Last updated on: September 6, 2019, 01:50h.
Dallas Cowboys owner Jerry Jones is fully embracing the legalization of sports betting, as the billionaire believes expanded gaming on professional football will only help increase television ratings.
Thirteen states now have sports betting fully operational less than 16 months after the US Supreme Court kicked the federal ban to the sidelines. Four of those states – Indiana, New Jersey, New York, and Pennsylvania – are home to NFL stadiums.
“Betting and wagering has been an integral part of the NFL for a long time,” Jones told Yahoo Finance this week. “My town versus your town. It’s always been a benefit to the viewership.”
The Texas billionaire says the NFL will benefit from expanded legal sports betting because it will keep viewers watching longer, and more frequently.
Gaming is going to make a big difference, and increase the value of television presenting our games. I dare say it will go up 50 percent because of the gaming concentration,” Jones opined.
The Cowboys finally made a deal with running back Ezekiel Elliott this week that includes $90 million over six years, with $50 million guaranteed. The Westgate SuperBook has Dallas at 20/1 to win the Super Bowl.
NFL Alive and Well
Television ratings for the NFL posted modest increases last year following two years of declines. The 2016 presidential election and subsequent political unrest that featured kneeling protests during the singing of the national anthem were cited for the reduction in viewership.

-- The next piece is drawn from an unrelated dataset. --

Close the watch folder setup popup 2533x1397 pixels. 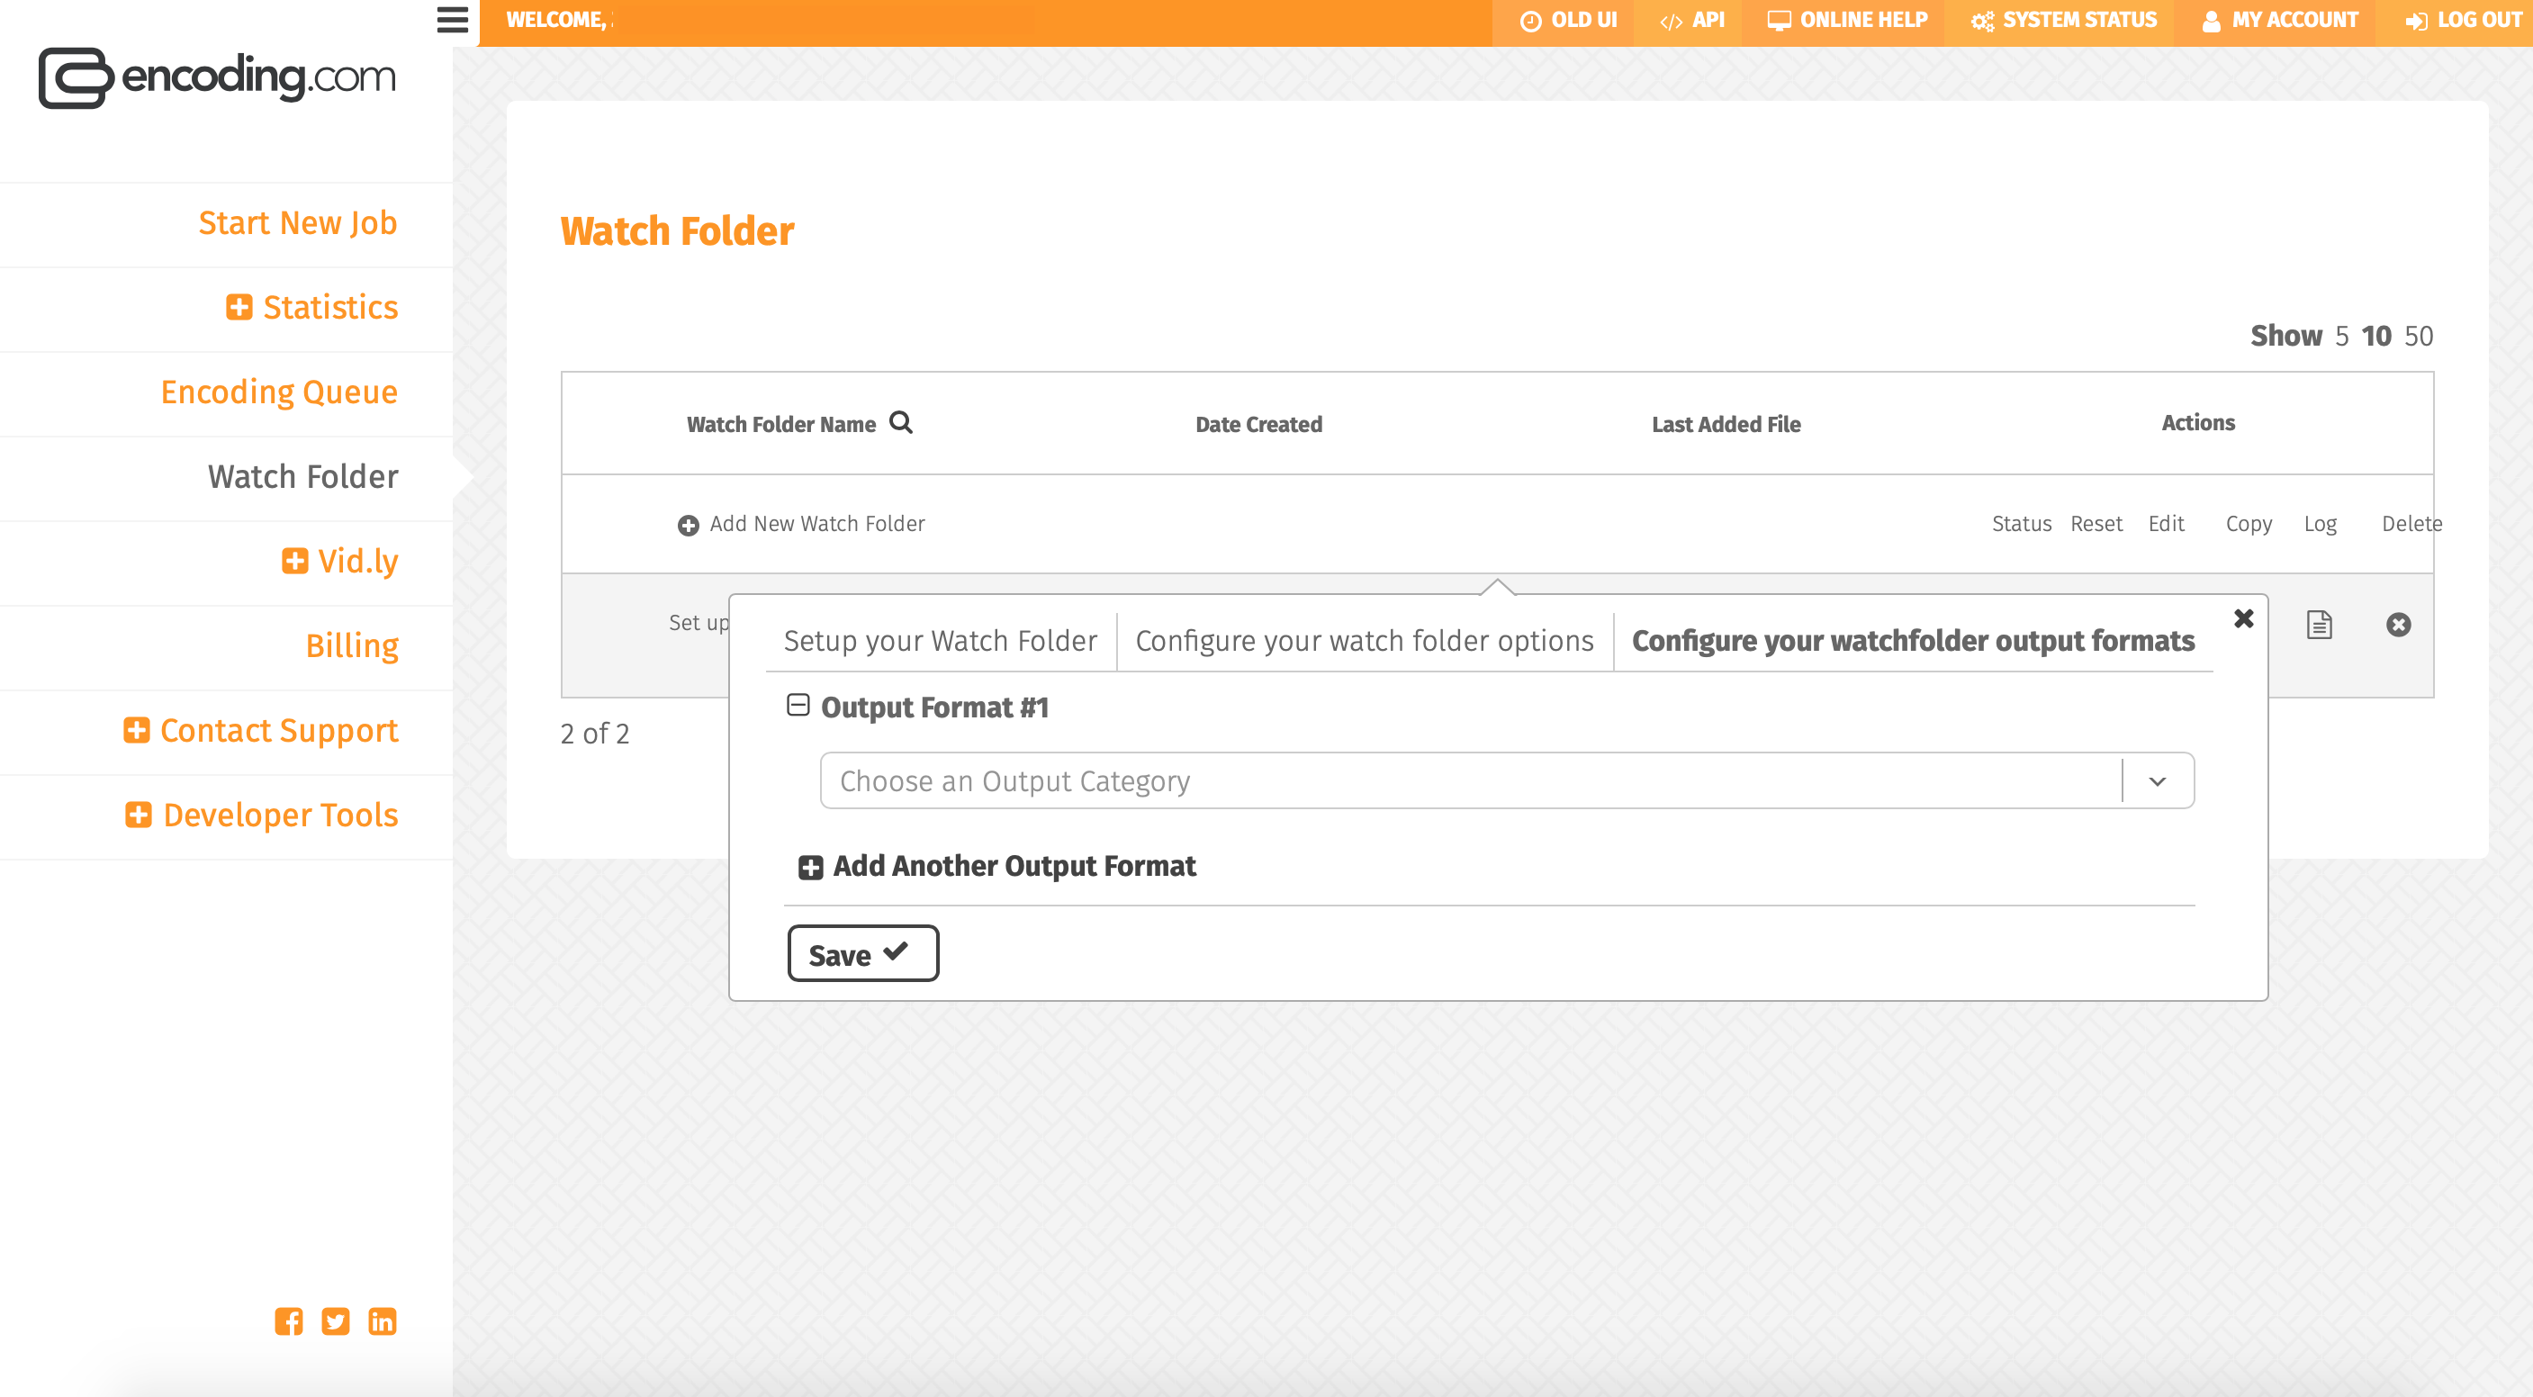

But Jones says the league is just fine, and interest remains higher than ever.
“This is the best I’ve ever seen it,” Jones declared. “All television has had a diminished viewership. The NFL has disproportionally not had that kind of drop off. Our television is actually stronger than it has ever been. That will serve us well when we’re renegotiating our agreements with all the networks.”
Jones and the Cowboys were the first NFL team to reach an “official casino sponsor” deal after the league eased restrictions on such partnerships. Oklahoma’s WinStar World Casino Resort – 85 miles north of Jerry’s World, aka AT&T Stadium – is the Cowboys’ preferred casino destination.

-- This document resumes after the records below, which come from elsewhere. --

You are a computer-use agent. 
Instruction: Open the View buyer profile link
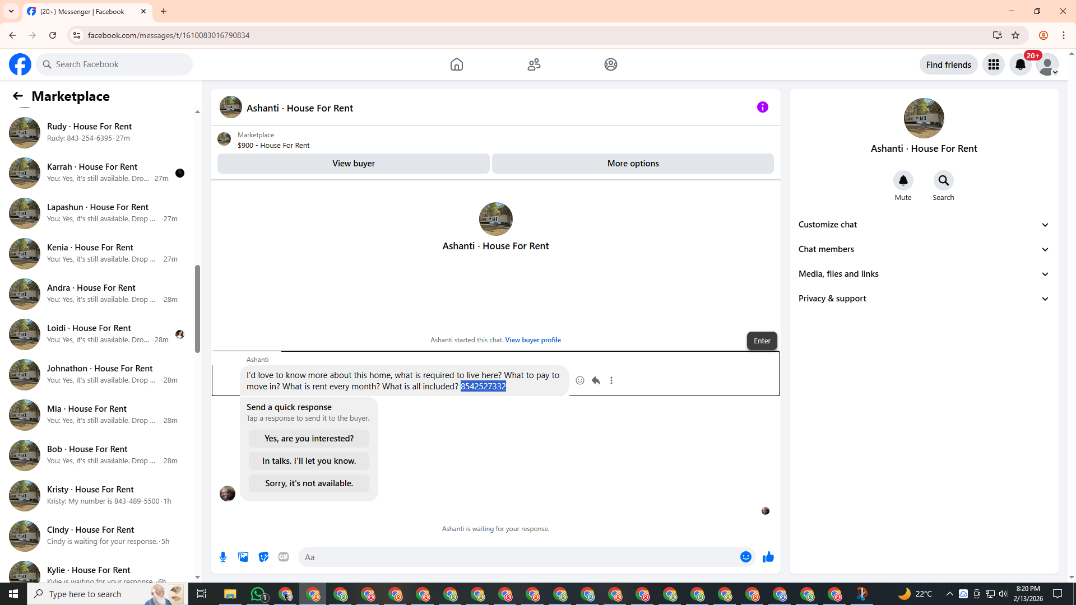[x=532, y=340]
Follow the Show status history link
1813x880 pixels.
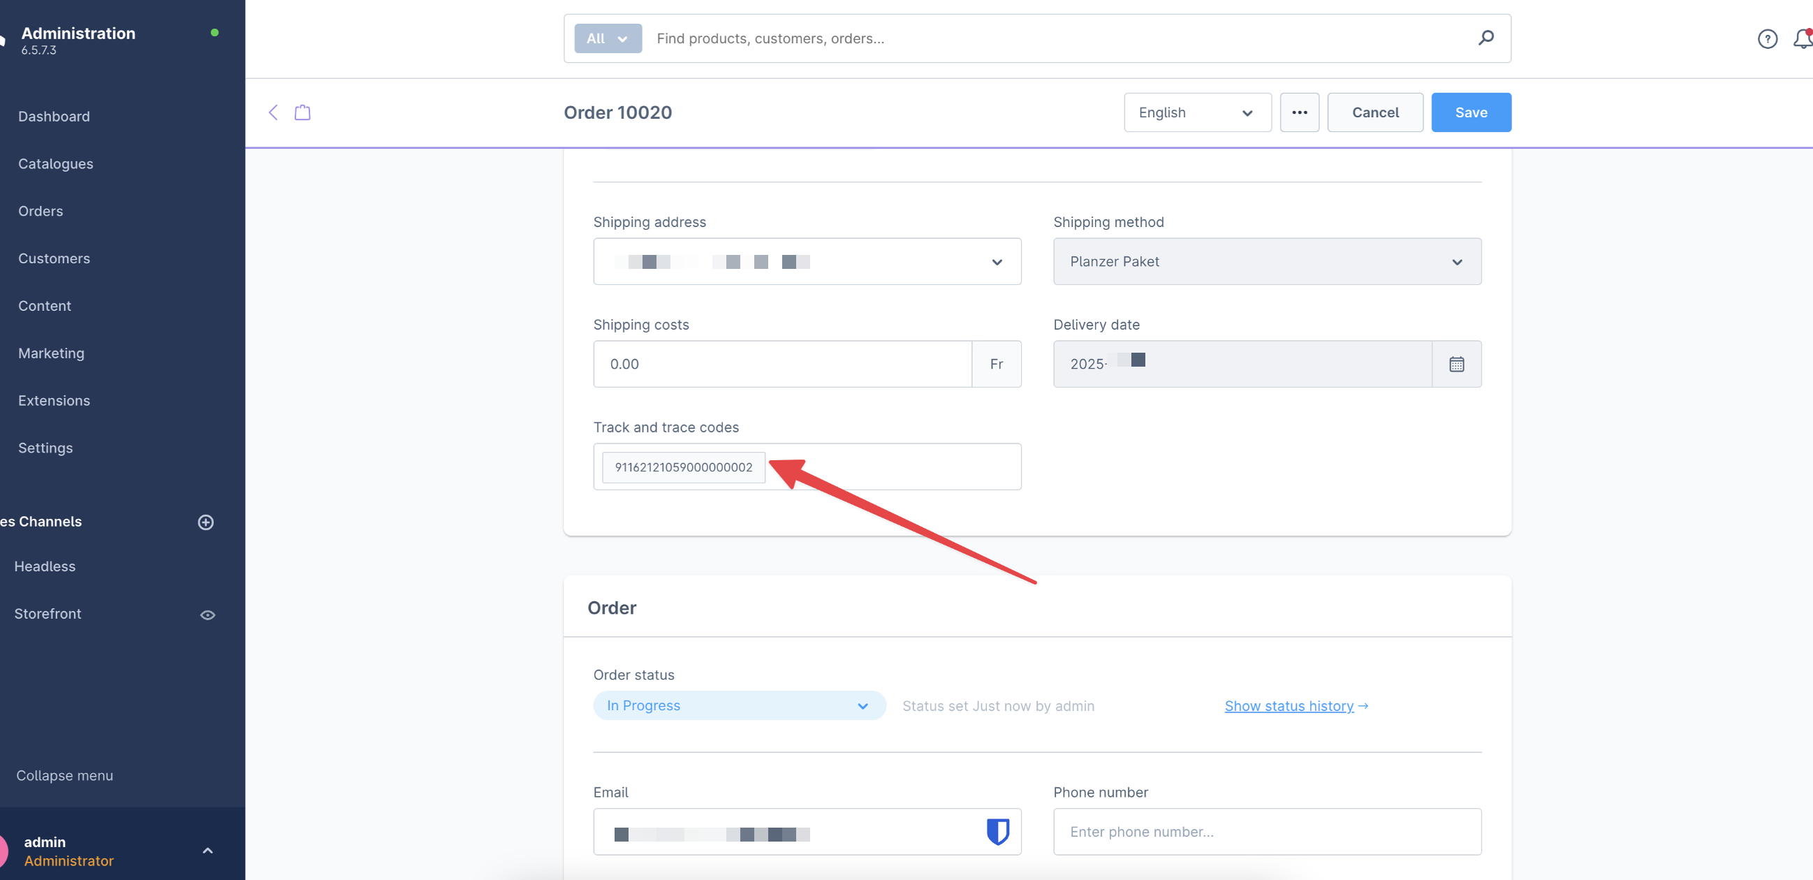1289,705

Despite allowing teams to now accept sponsorships from casinos, the NFL has maintained its ban on sports betting operations being marketed at stadiums. Commissioner Roger Goodell is steadfast in his worry about expanded sports betting jeopardizing the integrity of the league’s games – a notion Jones disagrees.

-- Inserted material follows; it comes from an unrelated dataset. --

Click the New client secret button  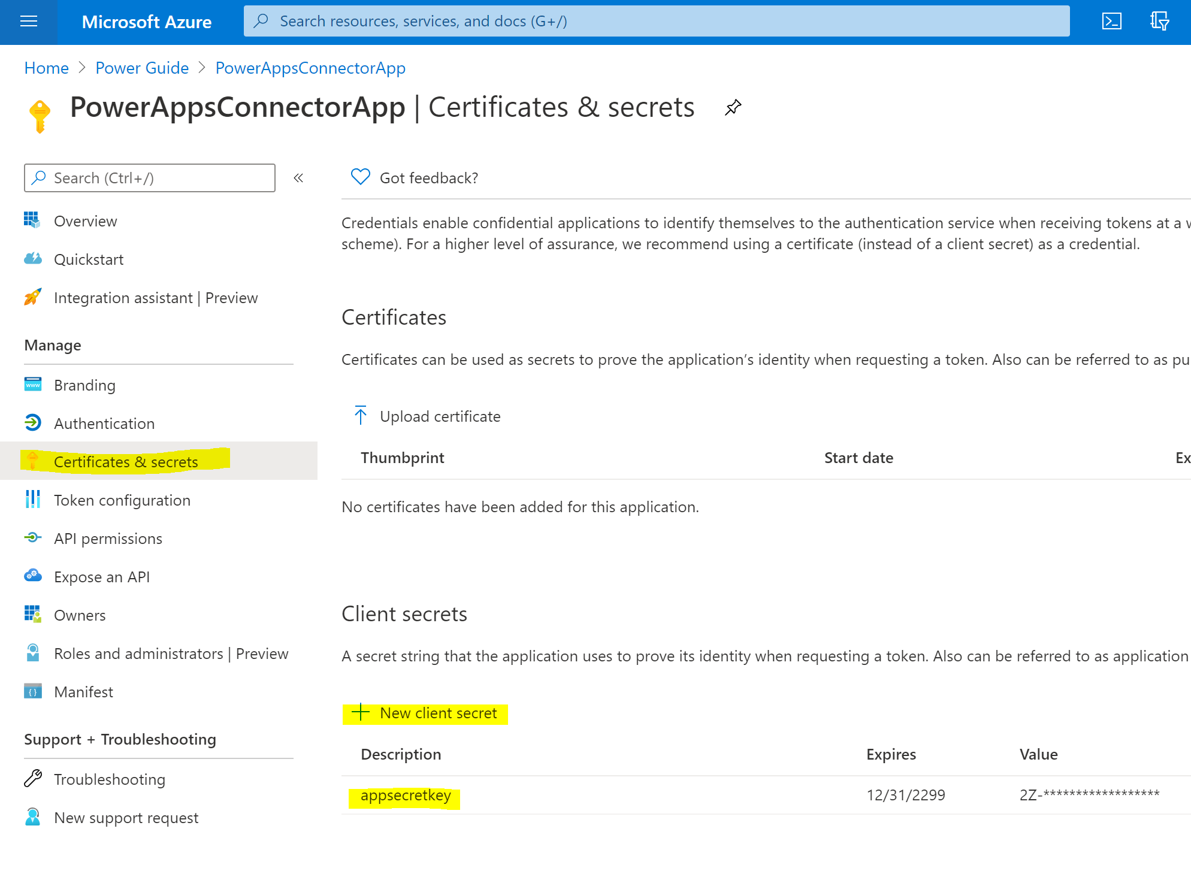click(x=438, y=713)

“I don’t think in any way that gaming compromises the integrity of the game,” the Cowboys boss said last December.
A new study from the American Gaming Association (AGA) finds that 15 percent of all US adults will place some sort of bet on an NFL game this season. The poll predicts 6.9 million Americans will make a legal wager on a pro football game, up 1.2 million from 2018.
Betting increases fan engagement, with 75 percent of bettors saying they are more likely to watch a game they have wagered on. And more than one in two surveyed said they are likelier to watch pre-game shows and commentary if they have money on the outcome.
“Sports betting clearly impacts fans’ enthusiasm for engaging with the NFL,” AGA President Bill Miller said.